Following skin incision, we exposed the zygomaticofacial and zygomaticotemporal foramina and superficial sensory nerves which zygomaticofacial and zygomaticotemporal nerves originating from the zygomatic nerve by subcutaneous and periosteal dissection [23] (Fig. 2). These nerves needed to be cut to enable lateral orbitotomy. After performing lateral orbitotomy, the lateral wall of the posterior orbit was drilled, which allowed for easy access to the frontal and temporal dura (Fig. 3c and d). Similarly, we drilled in between the sphenoid ridge to permit access to the lateral border of the SOF (Fig. 4a and b). When the lesser and greater sphenoid bone sections that form the lateral border of the SOF were removed, the lateral part of the dural extension, which blends into the periorbita from the temporal dura and contains the meningo-orbital artery and vein, was exposed (Fig. 4a–c). The inferior wall of the SOF was removed, and the bone curtain between the middle fossa and the orbit was partially removed to completely reveal the temporal dura, which extends to the SOF below the lesser sphenoid wing and blends into the periorbita; this is also known as the dural fold [17] (Fig. 4a–d). Using lateral orbitotomy for dissecting the dural fold, there was no significant traction requirement for the temporal dura or periorbita.

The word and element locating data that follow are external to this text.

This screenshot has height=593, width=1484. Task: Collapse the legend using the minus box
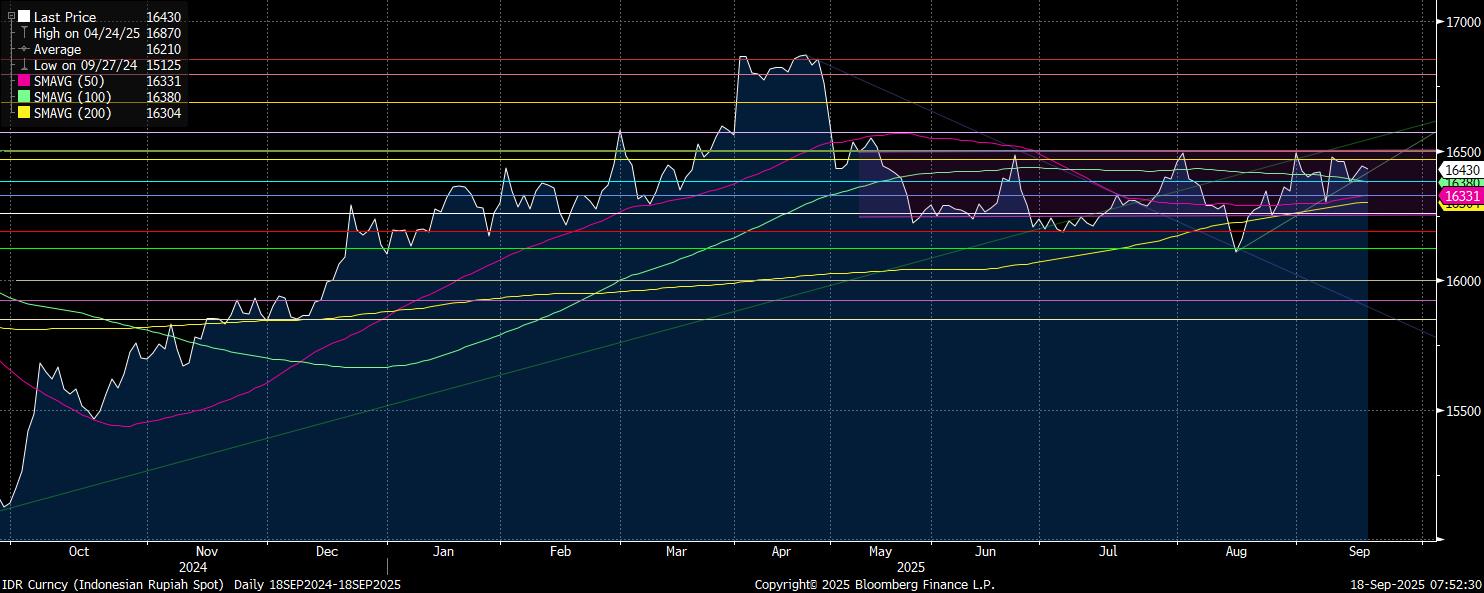pos(11,17)
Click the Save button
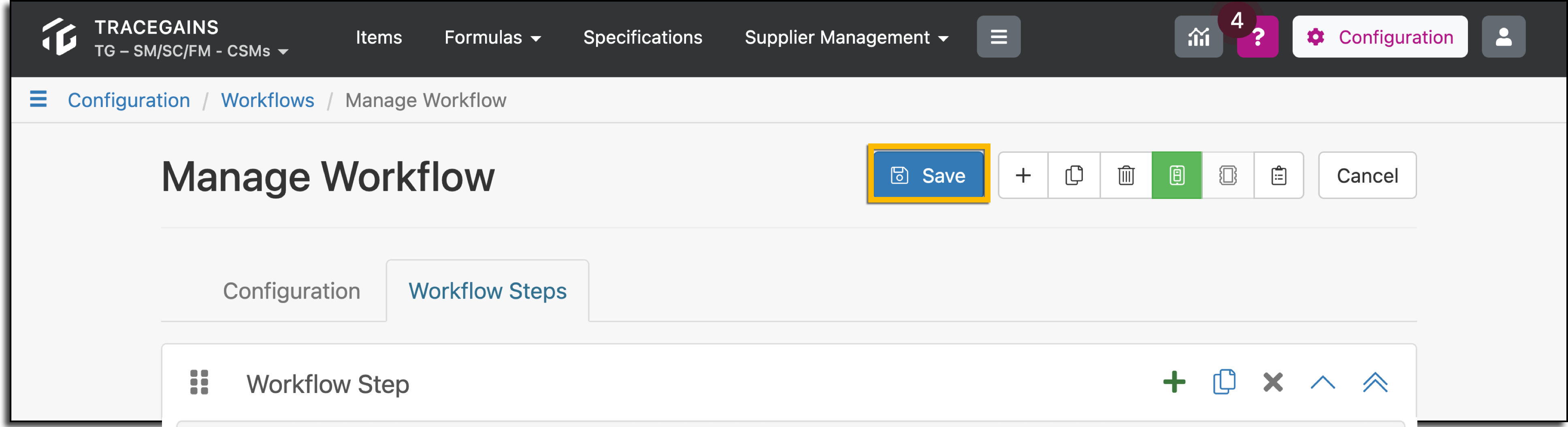Viewport: 1568px width, 427px height. coord(928,175)
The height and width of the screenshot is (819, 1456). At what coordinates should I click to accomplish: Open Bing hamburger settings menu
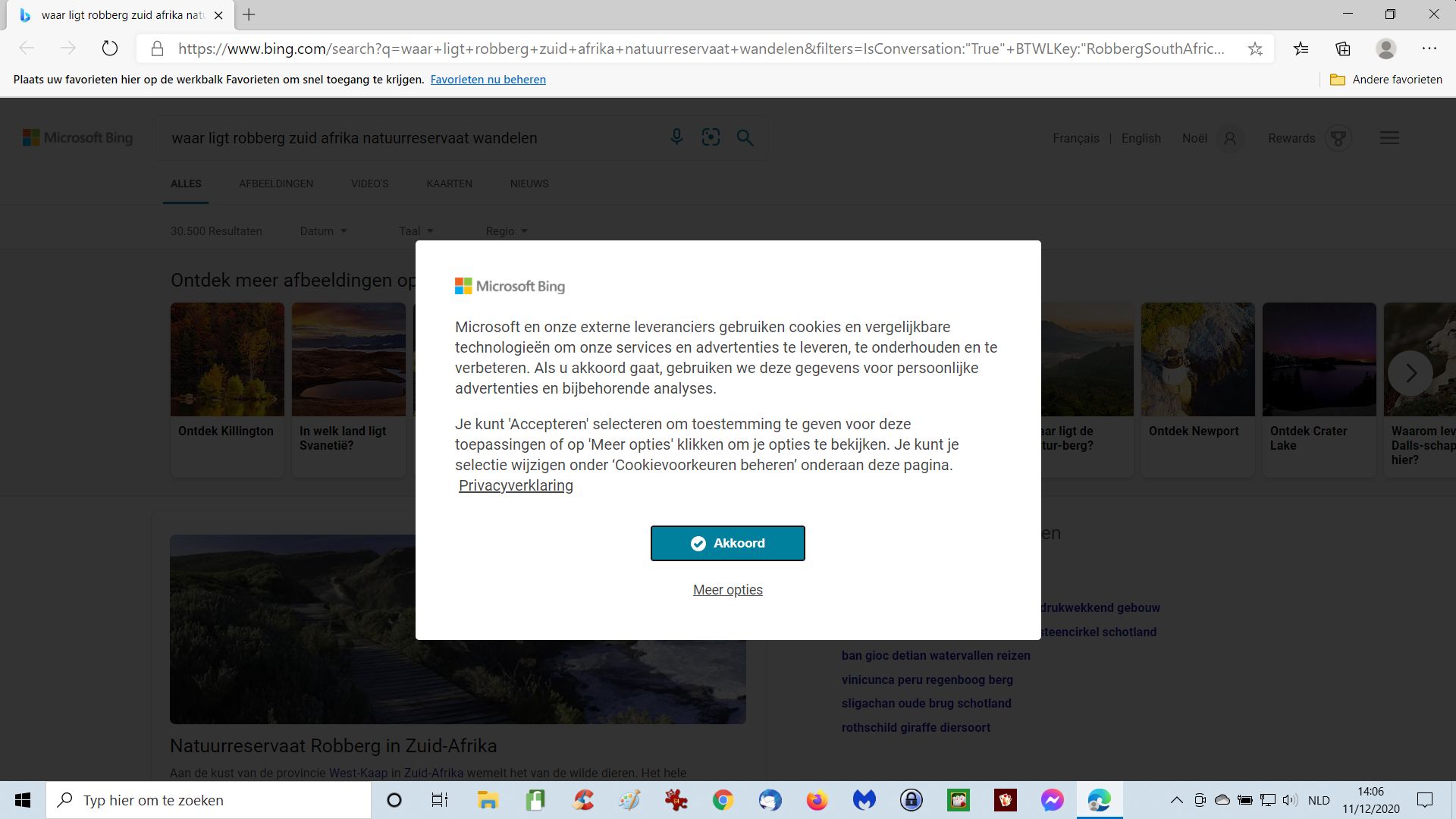click(x=1389, y=138)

The meningeal and endosteal dura

The dura of the middle fossa divides into two layers toward the CS. One of these layers, the endosteal dura, forms the lateral wall of the CS, whereas the other layer, the meningeal dura, covers the temporal lobe [4, 5, 8, 10, 12, 28]. After cutting the dura that traverses the lateral part of the SOF and blends into the periorbita, the temporal dura was freed and could be dissected easily toward the proximal part of the sphenoid ridge. Dissection of the AC was possible only after this dural connection was cut [5, 8]. The endosteal dura does not create an obstacle at this stage of the dissection because the endosteal layer covers the nerves that pass through the medial part of the SOF and blends into the periorbita at the level of the OA (Figs. 4c and 5a). After removing the inferior section of the SOF, which is created by the greater sphenoid wing up to the medial border of the SOF, we continued the dissection and completely exposed the anterior part of the CS, AC, SOF, and endosteal dura (Fig. 5a–d). Then, the thicker meningeal layer was dissected by stripping the endosteal layer, starting from the inferior border of the CS toward the superior border (Fig. 5a and b). The trochlear and ophthalmic nerves that course along the lateral wall of the CS were observable at this stage.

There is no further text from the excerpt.